## INSTRUCTION:
Reproduce each of the following entries verbatim, character for character, omitting the images.

--------------------

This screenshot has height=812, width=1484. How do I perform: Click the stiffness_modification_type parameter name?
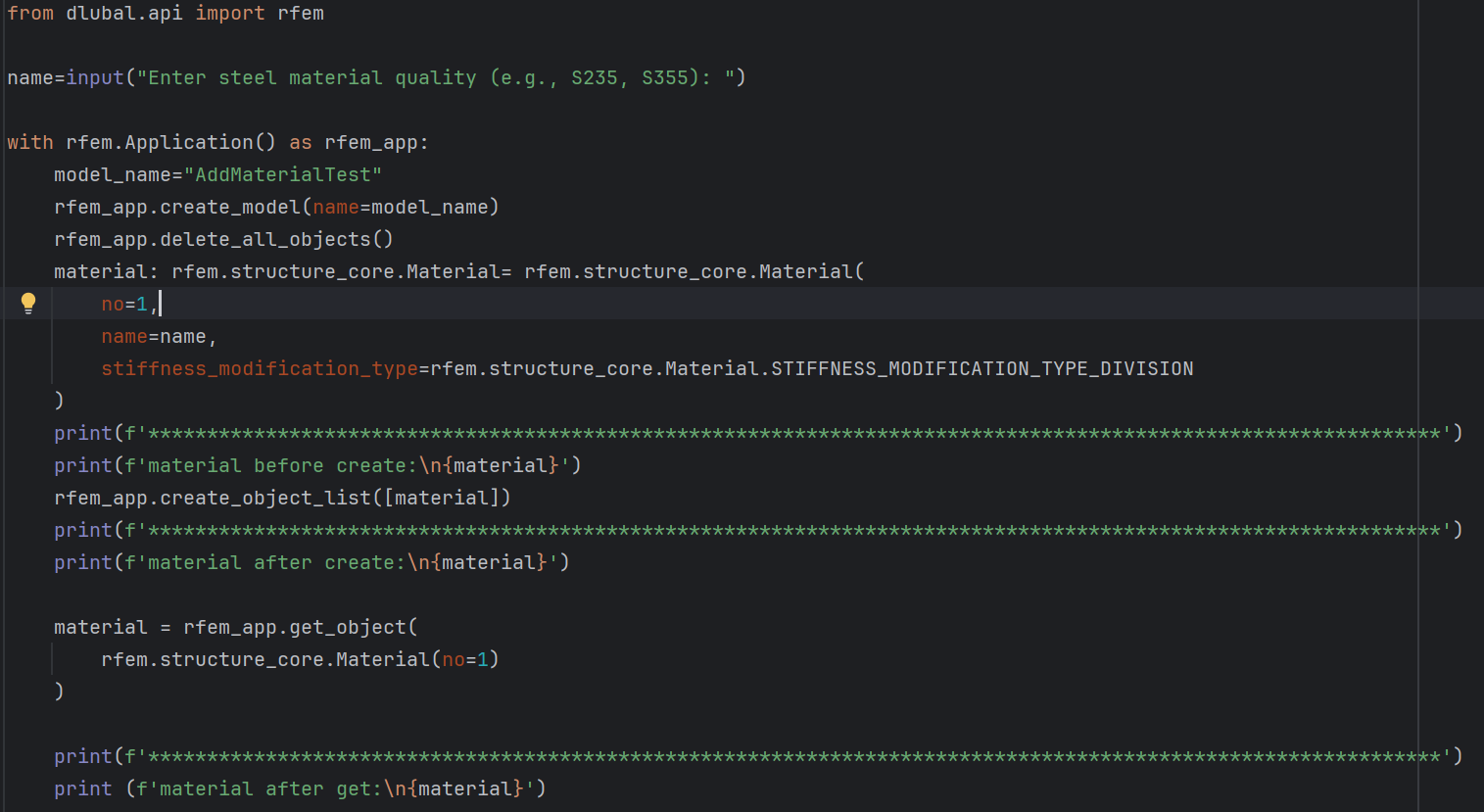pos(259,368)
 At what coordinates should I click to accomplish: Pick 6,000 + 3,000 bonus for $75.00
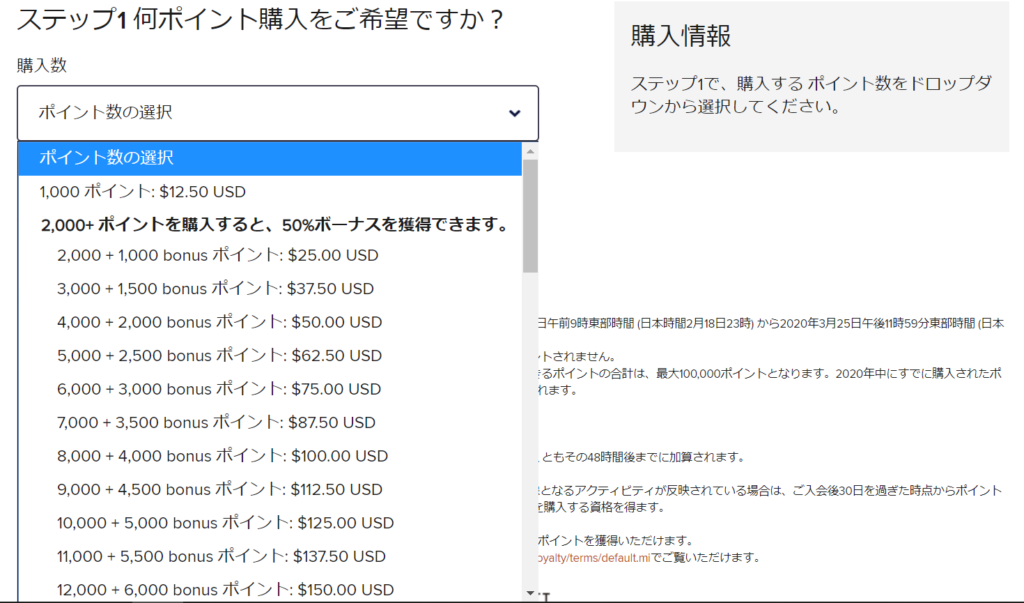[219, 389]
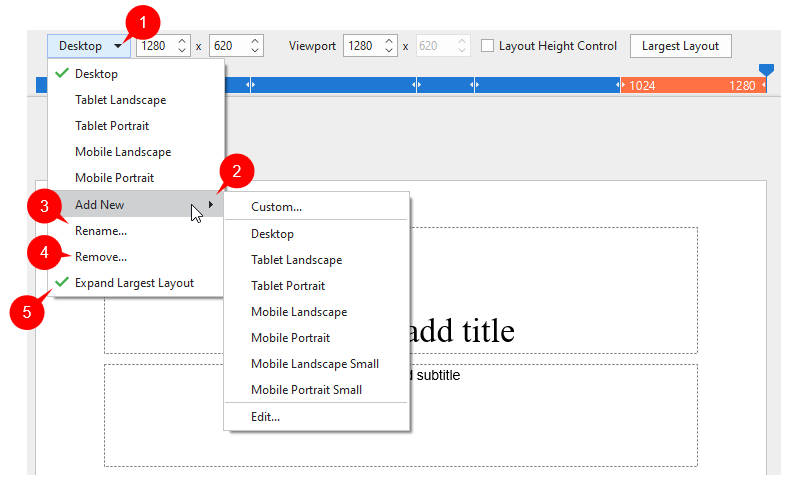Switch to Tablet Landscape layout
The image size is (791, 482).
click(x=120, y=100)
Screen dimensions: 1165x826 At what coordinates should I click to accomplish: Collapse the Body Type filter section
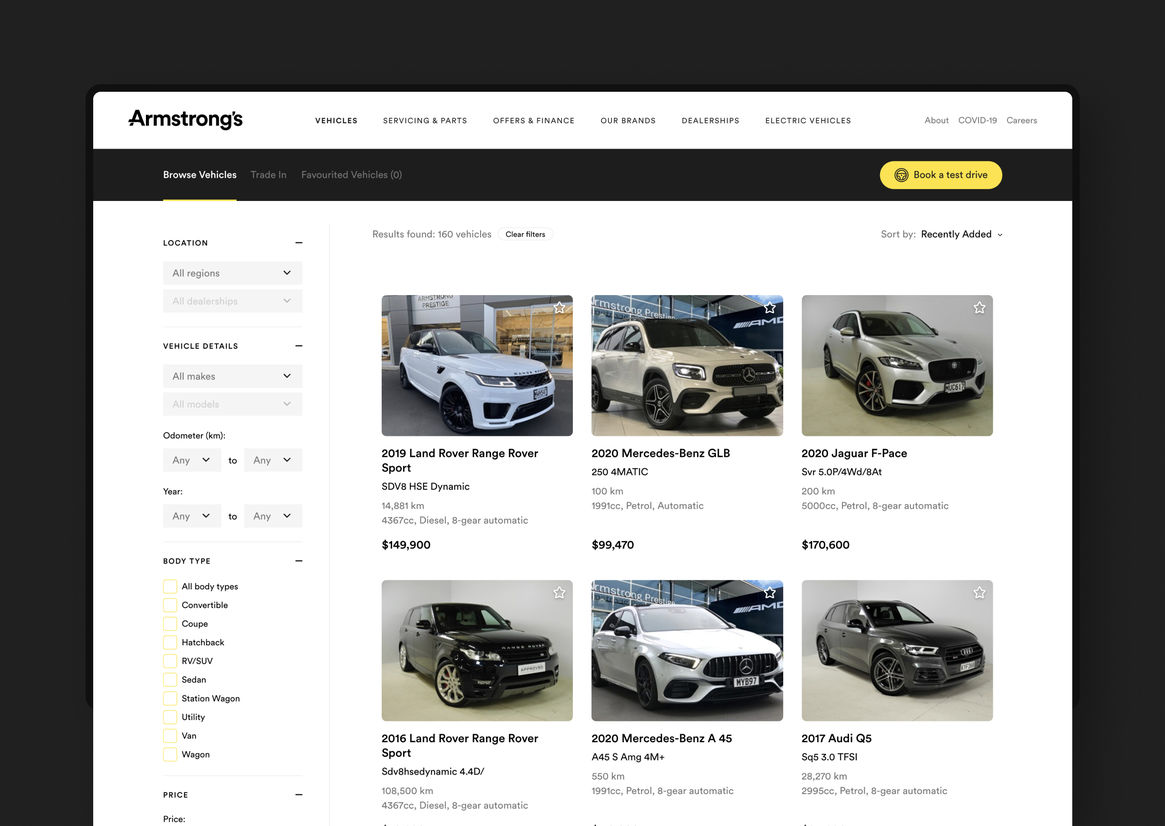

--------------------

## SOLUTION TO THIS TASK:
This screenshot has height=812, width=1484. How do I perform: Click the stiffness_modification_type parameter name?
pos(259,368)
 At what coordinates should I click to accomplish: Pick 6,000 + 3,000 bonus for $75.00
[219, 389]
Switch to Tablet Landscape layout
The image size is (791, 482).
click(x=120, y=100)
Screen dimensions: 1165x826 At what coordinates should I click to accomplish: Collapse the Body Type filter section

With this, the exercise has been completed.